Pero no encontraron opción. "El alambrado parece más de un campo de concentración que algo que deba estar en un cerro, pero necesitábamos darle una solución rápida", se justifica Américo Sosa, encargado de Obras Públicas de la Comuna y rápidamente muestra los cercos de madera que, con más tiempo, pudieron armar para proteger la plazoleta Mercedes Sosa y la nueva plaza del pueblo. "A diferencia de los que hacen trekking o mountain bike, los enduristas no respetan la montaña y trepan por donde sea. Uno a caballo, a pie, o en bici sube en zigzag, lo que reduce la erosión. Pero ellos, con semejantes máquinas, hacen todo recto. Por eso las cercas, porque tampoco podemos permitir que destruyan todo", vuelve a justificar.

Un "peaje" irregular
Cuando cerraron la subida hacia El Cristo, los enduristas tomaron como pasada las calles 13, 14 y 1. "Ese senderito por el lado del Cristo -cuenta Elda Rojas- lo usamos nosotros para acortar camino y llevar los chicos a la escuela, o ir al CIC. A veces, los de las motos rompen el alambre y pasan igual, y si una no se hace al lado la pasan por encima". Aún así, Elda no siente rencor por los enduristas ni cree que haya que prohibirles la pasada. "Que sean un poco más respetuosos, sobre todo con la velocidad. Yo tengo cinco hijos y por suerte no pasan tantas motos por la puerta de mi casa, si no tendría que estar alerta todo el tiempo", piensa con alivio.

Desde las calles 13, 14 y 1, los enduristas pasan hacia el lado del Parque Sierra de San Javier, ex Parque Biológico, administrado por la UNT. Al llegar al límite, dicen los vecinos aunque no podrían comprobarlo, hay quienes cobran un "peaje" a las motos. "Si la gente del Parque no pone límites, difícilmente se termine el tema de las enduro. Los caminos vecinales de San Javier son más bien de paso, pero en ese paso hacen un daño terrible, sobre todo en épocas de tormenta", reclama Sosa.

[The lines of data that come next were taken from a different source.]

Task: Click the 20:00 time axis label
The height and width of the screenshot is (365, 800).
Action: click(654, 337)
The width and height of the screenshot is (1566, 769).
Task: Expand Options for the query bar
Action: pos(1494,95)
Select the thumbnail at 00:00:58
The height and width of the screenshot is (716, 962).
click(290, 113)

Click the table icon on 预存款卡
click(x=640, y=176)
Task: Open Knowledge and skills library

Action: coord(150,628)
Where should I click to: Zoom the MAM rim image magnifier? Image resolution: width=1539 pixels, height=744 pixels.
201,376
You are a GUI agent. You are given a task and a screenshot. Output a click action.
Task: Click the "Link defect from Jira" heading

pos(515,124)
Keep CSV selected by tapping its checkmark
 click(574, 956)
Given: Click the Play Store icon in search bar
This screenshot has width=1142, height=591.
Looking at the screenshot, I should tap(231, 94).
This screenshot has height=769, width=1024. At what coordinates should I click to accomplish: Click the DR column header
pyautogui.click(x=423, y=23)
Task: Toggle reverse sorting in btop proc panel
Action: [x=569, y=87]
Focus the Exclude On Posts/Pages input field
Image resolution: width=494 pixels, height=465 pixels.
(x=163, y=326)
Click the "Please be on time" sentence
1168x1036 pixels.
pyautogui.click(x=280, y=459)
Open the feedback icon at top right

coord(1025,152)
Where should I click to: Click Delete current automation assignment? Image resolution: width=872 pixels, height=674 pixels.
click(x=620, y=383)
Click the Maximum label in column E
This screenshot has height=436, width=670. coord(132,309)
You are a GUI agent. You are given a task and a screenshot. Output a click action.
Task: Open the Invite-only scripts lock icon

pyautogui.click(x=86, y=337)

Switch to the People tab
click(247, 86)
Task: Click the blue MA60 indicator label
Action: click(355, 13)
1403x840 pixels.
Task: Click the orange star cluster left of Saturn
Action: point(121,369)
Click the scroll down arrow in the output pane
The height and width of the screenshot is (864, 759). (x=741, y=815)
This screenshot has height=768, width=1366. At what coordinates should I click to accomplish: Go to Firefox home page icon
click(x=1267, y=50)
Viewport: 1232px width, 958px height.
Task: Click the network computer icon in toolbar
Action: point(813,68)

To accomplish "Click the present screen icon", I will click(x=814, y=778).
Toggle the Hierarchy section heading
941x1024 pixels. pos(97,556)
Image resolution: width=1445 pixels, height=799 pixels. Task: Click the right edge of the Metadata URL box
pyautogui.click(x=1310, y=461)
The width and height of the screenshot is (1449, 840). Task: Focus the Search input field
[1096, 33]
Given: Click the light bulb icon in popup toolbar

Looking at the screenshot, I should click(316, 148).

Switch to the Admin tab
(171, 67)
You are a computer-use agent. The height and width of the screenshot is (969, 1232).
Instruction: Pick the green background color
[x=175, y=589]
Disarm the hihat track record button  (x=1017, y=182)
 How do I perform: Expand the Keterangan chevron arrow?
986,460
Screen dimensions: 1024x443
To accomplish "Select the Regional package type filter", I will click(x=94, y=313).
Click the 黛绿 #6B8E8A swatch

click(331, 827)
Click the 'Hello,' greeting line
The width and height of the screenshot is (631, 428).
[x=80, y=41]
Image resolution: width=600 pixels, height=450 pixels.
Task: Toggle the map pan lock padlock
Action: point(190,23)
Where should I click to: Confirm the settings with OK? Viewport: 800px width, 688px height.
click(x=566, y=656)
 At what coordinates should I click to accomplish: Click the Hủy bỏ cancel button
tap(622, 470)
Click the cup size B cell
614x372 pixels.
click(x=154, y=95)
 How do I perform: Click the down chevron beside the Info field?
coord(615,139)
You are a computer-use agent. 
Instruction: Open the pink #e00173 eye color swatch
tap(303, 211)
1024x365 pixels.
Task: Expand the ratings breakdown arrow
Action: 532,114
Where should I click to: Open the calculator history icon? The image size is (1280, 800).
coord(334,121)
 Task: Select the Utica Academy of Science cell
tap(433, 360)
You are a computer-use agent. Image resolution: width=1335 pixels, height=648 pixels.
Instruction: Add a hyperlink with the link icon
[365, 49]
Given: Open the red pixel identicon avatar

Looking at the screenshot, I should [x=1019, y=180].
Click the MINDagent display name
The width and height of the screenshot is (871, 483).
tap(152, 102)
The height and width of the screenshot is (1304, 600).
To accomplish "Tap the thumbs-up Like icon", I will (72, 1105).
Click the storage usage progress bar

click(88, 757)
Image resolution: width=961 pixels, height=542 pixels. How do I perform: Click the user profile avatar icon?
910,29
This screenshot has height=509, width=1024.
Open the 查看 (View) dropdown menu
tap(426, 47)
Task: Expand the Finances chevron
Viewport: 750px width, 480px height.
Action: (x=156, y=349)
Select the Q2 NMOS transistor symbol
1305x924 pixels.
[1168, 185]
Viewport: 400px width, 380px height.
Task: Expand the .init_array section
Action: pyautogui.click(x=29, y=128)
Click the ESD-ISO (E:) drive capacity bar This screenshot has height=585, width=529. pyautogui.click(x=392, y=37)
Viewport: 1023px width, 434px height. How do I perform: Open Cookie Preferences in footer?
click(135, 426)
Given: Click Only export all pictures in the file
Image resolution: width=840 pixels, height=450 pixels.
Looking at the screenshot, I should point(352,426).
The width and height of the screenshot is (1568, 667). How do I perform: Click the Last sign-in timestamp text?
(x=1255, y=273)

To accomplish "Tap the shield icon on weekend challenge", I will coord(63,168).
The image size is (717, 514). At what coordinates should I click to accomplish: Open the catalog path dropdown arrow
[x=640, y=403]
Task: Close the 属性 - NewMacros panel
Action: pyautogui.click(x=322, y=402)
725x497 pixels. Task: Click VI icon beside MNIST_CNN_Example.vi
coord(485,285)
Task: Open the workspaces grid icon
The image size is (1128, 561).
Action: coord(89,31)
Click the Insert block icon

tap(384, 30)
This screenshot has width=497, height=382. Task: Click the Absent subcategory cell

Lo que necesitan, dice el funcionario, es sentarse a conversar con la UNT, la Comuna, los vecinos y los enduristas para llegar a un acuerdo. "Una de las propuestas será que limitar el acceso, que no puedan circular en la época estival, porque tenemos una tierra altamente erosionable y cuando llueve es que se producen estas cárcavas imborrables", desliza.

A toda velocidad
Pero no siempre es fácil sentarse a conversar. Lo intentó en varias oportunidades Arnaldo Grosvald, un "vecino veraneante", como se define él mismo. Por insistencia suya, en la calle 13 colocaron un cartel que pide a los motociclistas reducir la velocidad por la seguridad de los habitantes. En la mayoría de los casos, dice, no le hacen caso. "Intenté frenar a varios y ponerme a conversar, a pedirles que bajen la velocidad cuando circulen por acá porque, levantan tierra y piedras y hacen un ruido que no deja descansar. Los fines de semana circulan entre 300 y 400 motos, son unos estruendos que terminan con la tranquilidad de la villa", reniega. Y cuenta que muy pocos respetan el descanso y reducen la velocidad. "Pero otros te ofrecen pegarte, como me pasó una vez".

El hijo de Grosvald, Matías, fue uno de los que comprobó en carne propia el cobro de ese "peaje" para acceder al ex Parque Biológico. "Fue en el camino al Telégrafo, en la zona de La Sala. Un hombre nos quiso cobrar una entrada, pero nosotros íbamos en bicicleta, no en moto. Nos pusimos a discutir y ahí nos enteramos que les cobraban a los enduristas. No era mucho, pero nos disgustó la actitud: no es legal", contó el joven.

Los vecinos y veraneantes de San Javier saben que cuando termine, las marcas del verano se harán más visibles. Cada vez que llueve, es como si el sonido de las motos los lastimara a ellos mismos. Al igual que Roberto, muchos preferirían plantar flores antes que cercos, pero si la única solución es seguir alambrando para defender su cerro, lo seguirá haciendo.